- Passage:
=====

File: emacs-lisp-intro.info, Node: rotate-yk-ptr arg, Next: rotate-yk-ptr negative arg, Prev: yank, Up: yank
Passing the argument
....................
The hard part of `yank' is understanding the computation that
determines the value of the argument passed to `rotate-yank-pointer'.
Fortunately, it is not so difficult as it looks at first sight.
What happens is that the result of evaluating one or both of the
`if' expressions will be a number and that number will be the argument
passed to `rotate-yank-pointer'.
Laid out with comments, the code looks like this:
(if (listp arg) ; if-part
0 ; then-part
(if (eq arg '-) ; else-part, inner if
-1 ; inner if's then-part
(1- arg)))) ; inner if's else-part
This code consists of two `if' expression, one the else-part of the
other.
The first or outer `if' expression tests whether the argument passed
to `yank' is a list. Oddly enough, this will be true if `yank' is
called without an argument--because then it will be passed the value of
`nil' for the optional argument and an evaluation of `(listp nil)'
returns true! So, if no argument is passed to `yank', the argument
passed to `rotate-yank-pointer' inside of `yank' is zero. This means
the pointer is not moved and the first element to which
`kill-ring-yank-pointer' points is inserted, as we expect. Similarly,
if the argument for `yank' is `C-u', this will be read as a list, so
again, a zero will be passed to `rotate-yank-pointer'. (`C-u' produces
an unprocessed prefix argument of `(4)', which is a list of one
element.) At the same time, later in the function, this argument will
be read as a `cons' so point will be put in the front and mark at the
end of the insertion. (The `P' argument to `interactive' is designed
to provide these values for the case when an optional argument is not
provided or when it is `C-u'.)

=====

- Records to use:
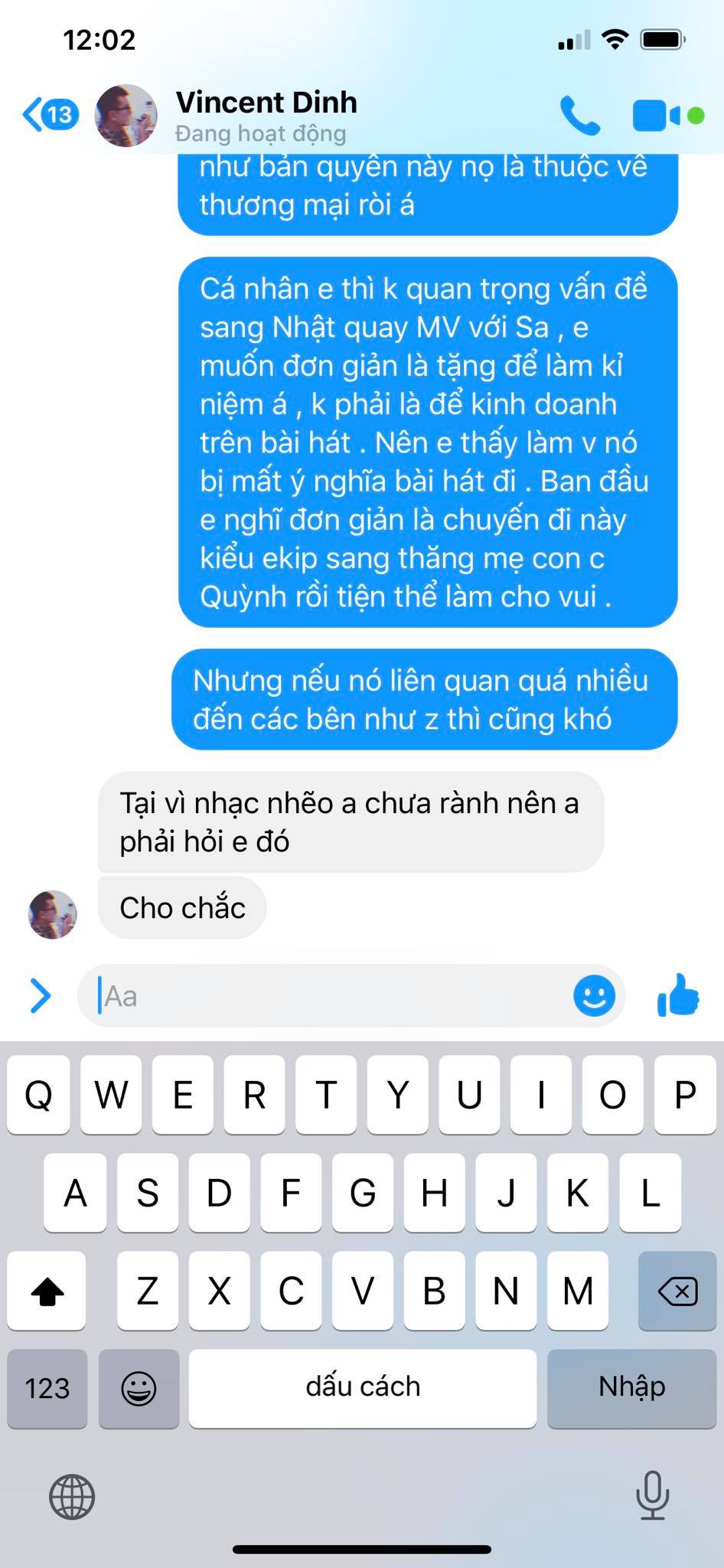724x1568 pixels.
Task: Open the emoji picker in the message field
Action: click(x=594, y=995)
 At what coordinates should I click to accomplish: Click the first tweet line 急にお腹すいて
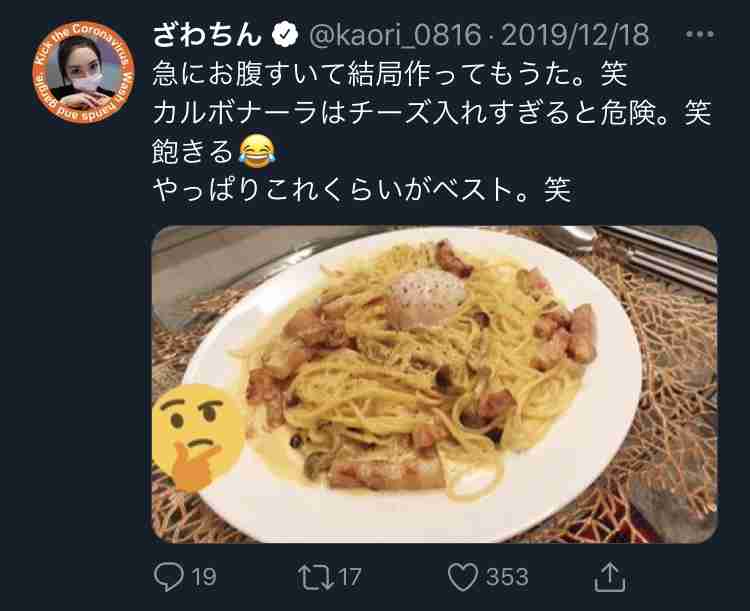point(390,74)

=====

- What to do:
1. In two sentences, summarize the passage on how `yank' passes its argument.
2. Format every line of the records as a JSON list of strings, one string per line, with blank lines skipped and the pictures left out.
The passage and the records were taken from unrelated sources.

- List of solutions:
1. The value passed to `rotate-yank-pointer' inside `yank' comes from two `if' expressions, one nested as the else-part of the other, which yield a number. Since `yank' called without an argument gets `nil' and `(listp nil)' is true, and `C-u' produces the list `(4)', both cases pass zero, so the pointer is not moved.

2.
[
  "724x1568 pixels.",
  "Task: Open the emoji picker in the message field",
  "Action: click(x=594, y=995)",
  " At what coordinates should I click to accomplish: Click the first tweet line 急にお腹すいて",
  "point(390,74)"
]